Postmarket Drug Safety: The View From the FDA

Laurie E. Scudder, DNP, NP


May 19, 2017

Editorial Collaboration

Medscape &

Maintaining Vigilance in the Postmarket Period

Medscape: The FDA's Sentinel Initiative is a national electronic monitoring system used to identify postmarket risk. Can you describe this initiative? What are the benefits and limitations of Sentinel? What is the role of prescribers in this system?

Dr Dal Pan: Sentinel is one of our bigger drug safety initiatives and was begun in 2007 following the passage of the FDAAA, which required us to put together a system with data on 25 million lives by 2010 and 100 million lives by 2012. We met and exceeded those goals. During the initial work between 2009 and 2014, we launched the mini-Sentinel pilot through a contract with the Harvard Pilgrim Health Care Research Institute in Boston. They then subcontracted with multiple other data partners. These organizations are mainly large health insurers that have significant amounts of electronic healthcare data on defined populations. These data include medical diagnoses and information on dispensed prescriptions, including when a medication was started, and things that might have happened with that patient afterward.
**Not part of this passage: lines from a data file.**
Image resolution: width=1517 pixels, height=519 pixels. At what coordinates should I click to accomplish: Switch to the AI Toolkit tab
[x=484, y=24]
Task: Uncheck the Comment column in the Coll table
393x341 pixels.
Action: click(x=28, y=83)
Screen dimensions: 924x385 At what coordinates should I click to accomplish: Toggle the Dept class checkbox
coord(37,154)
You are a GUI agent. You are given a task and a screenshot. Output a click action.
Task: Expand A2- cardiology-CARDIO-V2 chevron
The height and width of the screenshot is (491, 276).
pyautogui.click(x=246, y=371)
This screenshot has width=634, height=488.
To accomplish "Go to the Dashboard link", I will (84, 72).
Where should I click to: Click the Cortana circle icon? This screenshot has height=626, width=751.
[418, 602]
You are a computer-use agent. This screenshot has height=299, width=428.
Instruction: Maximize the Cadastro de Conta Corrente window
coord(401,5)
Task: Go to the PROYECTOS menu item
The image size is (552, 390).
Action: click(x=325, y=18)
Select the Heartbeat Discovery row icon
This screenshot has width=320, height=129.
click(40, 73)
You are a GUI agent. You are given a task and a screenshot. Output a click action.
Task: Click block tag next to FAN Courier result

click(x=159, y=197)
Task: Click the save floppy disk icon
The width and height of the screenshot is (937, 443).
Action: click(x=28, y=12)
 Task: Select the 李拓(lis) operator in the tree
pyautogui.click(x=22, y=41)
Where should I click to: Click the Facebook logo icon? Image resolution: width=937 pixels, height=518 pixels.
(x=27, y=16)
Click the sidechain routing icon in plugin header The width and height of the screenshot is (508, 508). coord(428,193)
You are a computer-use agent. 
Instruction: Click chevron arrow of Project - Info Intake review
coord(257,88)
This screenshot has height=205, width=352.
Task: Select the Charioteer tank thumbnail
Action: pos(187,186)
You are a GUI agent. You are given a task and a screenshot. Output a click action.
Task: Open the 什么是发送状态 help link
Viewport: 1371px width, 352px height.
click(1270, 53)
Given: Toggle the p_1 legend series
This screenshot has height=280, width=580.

This effort required that the partners develop a common data model for all necessary information so that it is all essentially written in the same language. When a drug safety question arises, we determine whether Sentinel might be an appropriate tool to answer the question. We then form a team with the operating center in Boston, discuss the question, and specify exactly what the query will look like. This way, we have a common understanding of the question and we know what data are needed to provide an answer. The operating center writes a statistical, analytical program using the language of this common data model to share with these data partners. The data partners run the data behind their own firewalls. It's an important part of the system that each data partner retain control of its data and that individual patient-level data do not go outside of the data partner's firewall.

The data partners then generate summary statistics which are returned to the Sentinel operating center in Boston. The Sentinel operating system aggregates those data and shares them with FDA for interpretation and analysis.

The Sentinel system does have some limitations. Like all data based on prescriptions claims, it doesn't include over-the-counter (OTC) medicines because they are not included in prescription databases. It doesn't have a linkage to mortality records, although we're working on adding that capability. Because it deals with primarily a privately insured population, it has underrepresentation of people over 65. To get around that, we're working to integrate the Centers for Medicare & Medicaid Services into that so that the system will include Medicare data.

One feature of postmarket safety is having systems to detect the unexpected. MedWatch is the system that allows us to do that.

Medscape: Sentinel, then, is a passive system in that it's collecting data that already exist and doesn't require active reporting on the part of the public. It sounds like the MedWatch and Sentinel initiatives complement each other, but Sentinel does not supplant the MedWatch system—correct?

Dr Dal Pan: That's exactly right. We've always said that Sentinel is another tool in the toolbox. One feature of postmarket safety is having systems to detect the unexpected. MedWatch is the system that allows us to do that. Right now, our use of Sentinel is limited to evaluation of signals of safety. It does not generate signals. These are complementary approaches and we don't expect Sentinel—or anything else, for that matter—to supplant the MedWatch program. Slightly over half of the safety reports that we generate are the result of adverse event reports.